From early antiquity, the Armenian people developed a rich and distinctive culture on the great highland plateau extending from eastern Asia Minor to the Caucasus. On that crossroad, they interacted on many levels with civilizations of the Orient and Occident. The emergence of an Armenian principality and then of an Armenian kingdom in Cilicia represented an extraordinary development, as the region lay beyond the bounds of the historic Armenian homelands. Situated at the northeastern corner of the Mediterranean Sea, Cilicia was conquered by the Persian Achaemenians, Alexander the Great, and the Seleucids of Syria in the pre-Christian era. It came under Armenian rule for the first time during the reign of Tigran the Great in the first century B.C. Centuries later, the waves of westward migrations after the collapse of the Bagratuni kingdom in Greater Armenia culminated in the establishment of the kingdom of Cilician Armenia in the twelfth century.
Armenian Cilicia experienced a brilliant cultural era known as the Silver Age, with major advances in science and medicine, theology and philosophy, astronomy and musicology, art and architecture.
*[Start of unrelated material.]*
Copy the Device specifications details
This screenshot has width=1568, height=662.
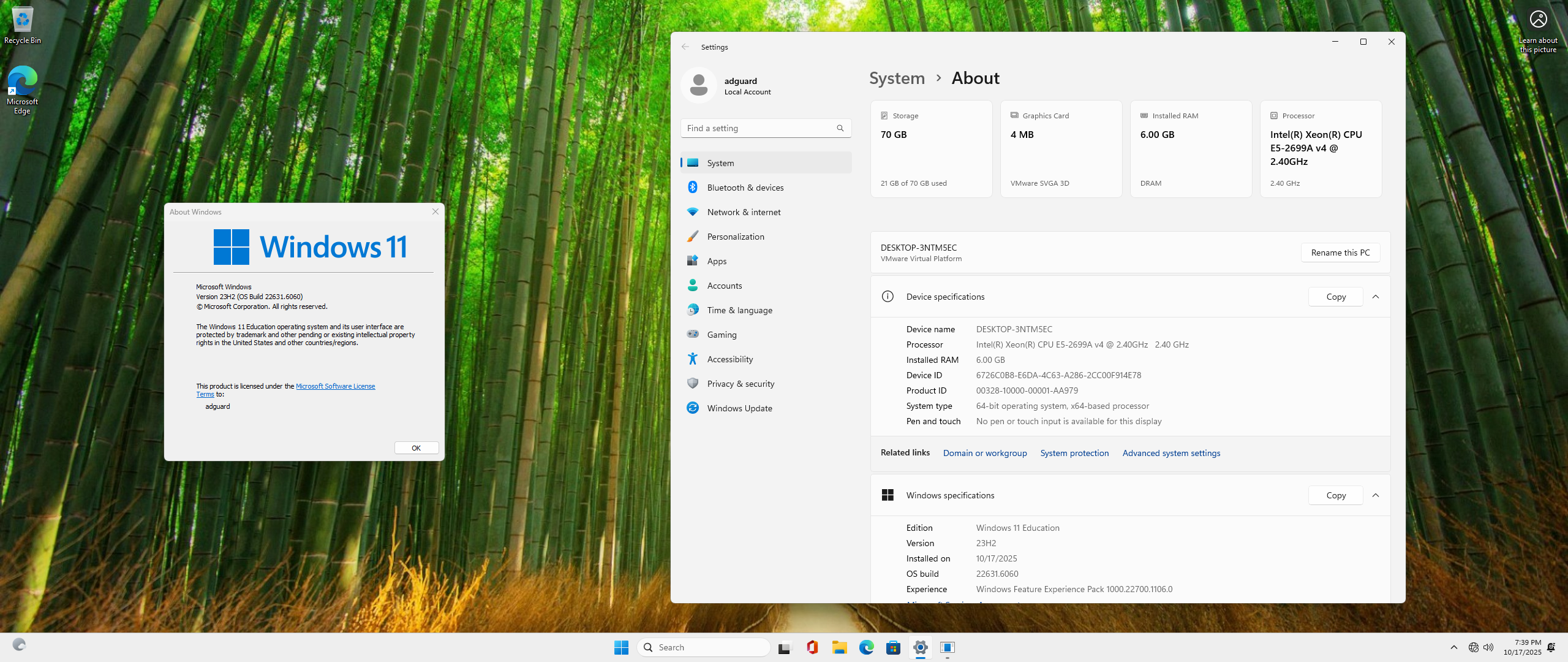(x=1336, y=297)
Despite its successes, however, the Armenian kingdom, caught in the geopolitical contests among the major powers of the time, finally fell to the invading Mamluk armies in 1375. Nevertheless, Armenian life in Cilicia, as across the historic homeland, continued under Ottoman rule for four centuries, until the calamitous events from the late nineteenth century to the genocidal years from 1915 to 1922 ended the Armenian presence there.
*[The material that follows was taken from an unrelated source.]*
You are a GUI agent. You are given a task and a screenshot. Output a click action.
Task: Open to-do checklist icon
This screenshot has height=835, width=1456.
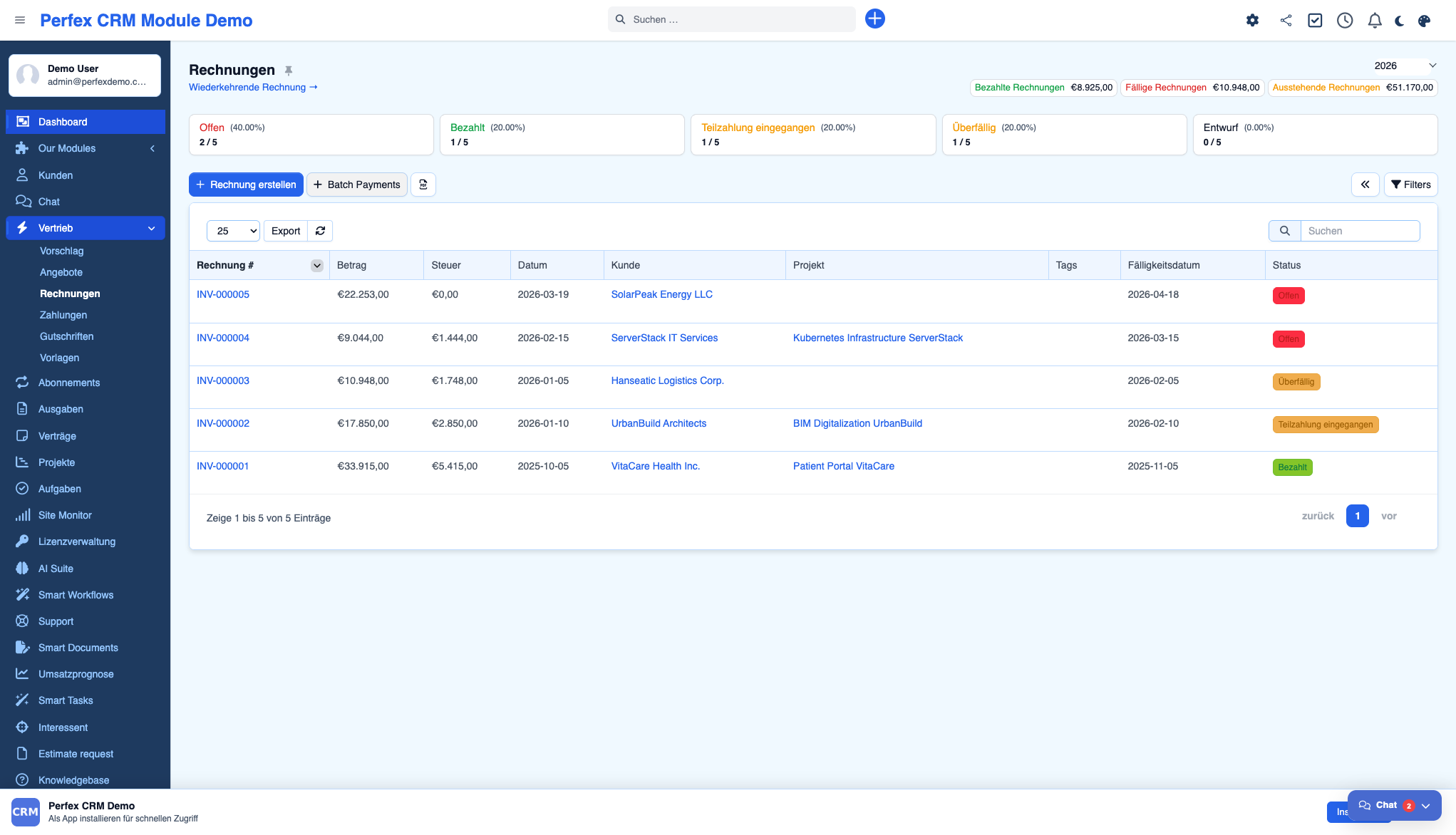1315,21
The UCLA conference series, “Historic Armenian Cities and Provinces,” is organized by the Holder of the Armenian Educational Foundation Chair in Modern Armenian History with the purpose of exploring and illuminating the historical, political, cultural, religious, social, and economic legacy of a people rooted for millennia on the Armenian highland.
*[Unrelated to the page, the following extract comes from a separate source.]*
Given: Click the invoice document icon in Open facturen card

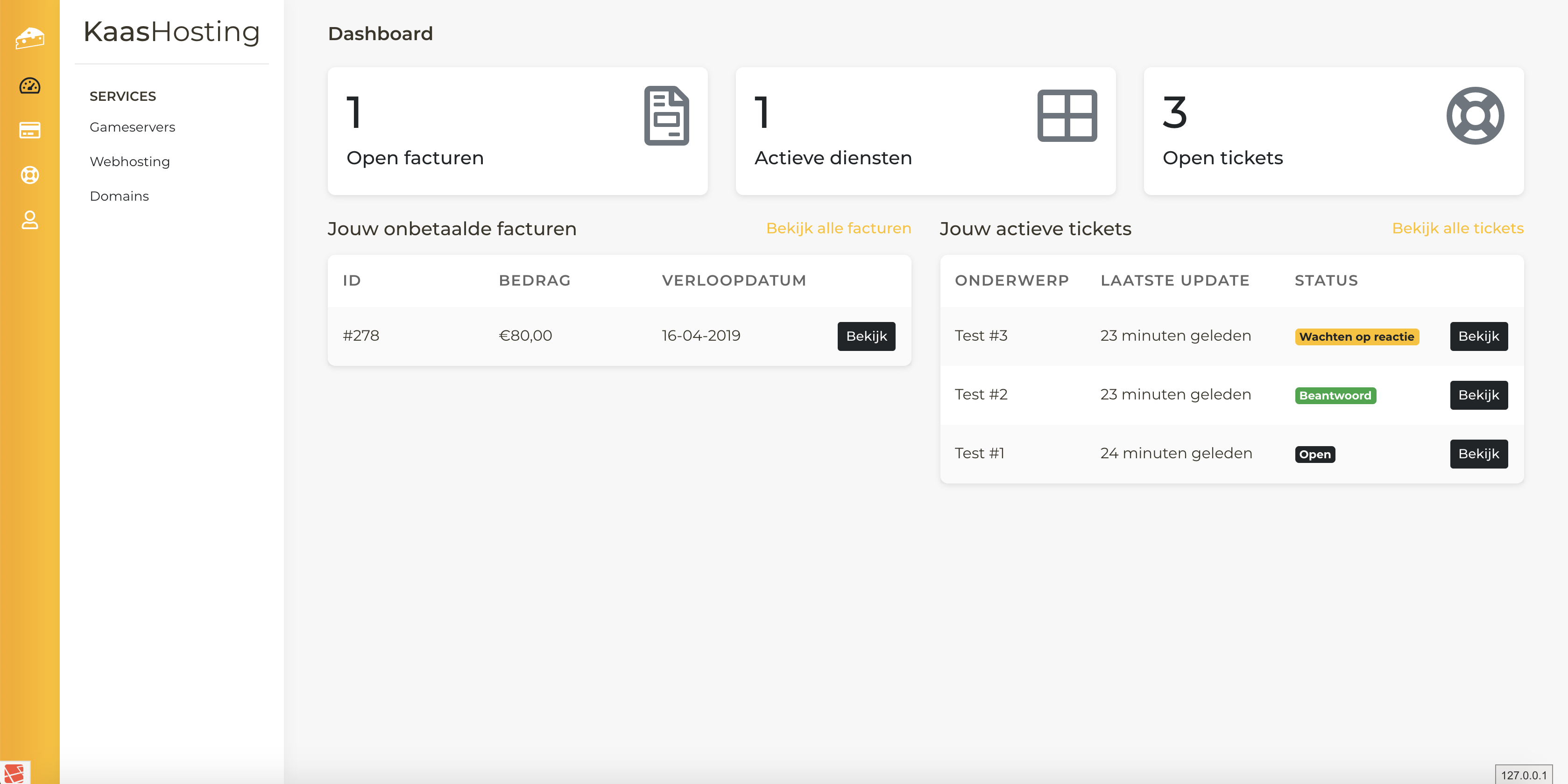Looking at the screenshot, I should pos(666,116).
Armenian Cilicia is the seventh of the conference proceedings to be published. Scholars from various disciplines offer the story of the Armenian presence in Cilicia across the centuries until the early decades of the twentieth century. Other publications in this series include Van/Vaspurakan; Baghesh/Bitlis and Taron/Mush; Tsopk/Kharpert; Sebastia/Sivas and Lesser Armenia; Karin/Erzerum; Tigranakert/Diarbekir and Edessa/Urfa.
Forthcoming volumes will feature the Armenian communities of Constantinople; the Black Sea-Pontus area; Kars and Ani; Smyrna/Izmir; Caesarea/Kesaria; Jerusalem; New Julfa and other parts of Iran; and the Indian Ocean.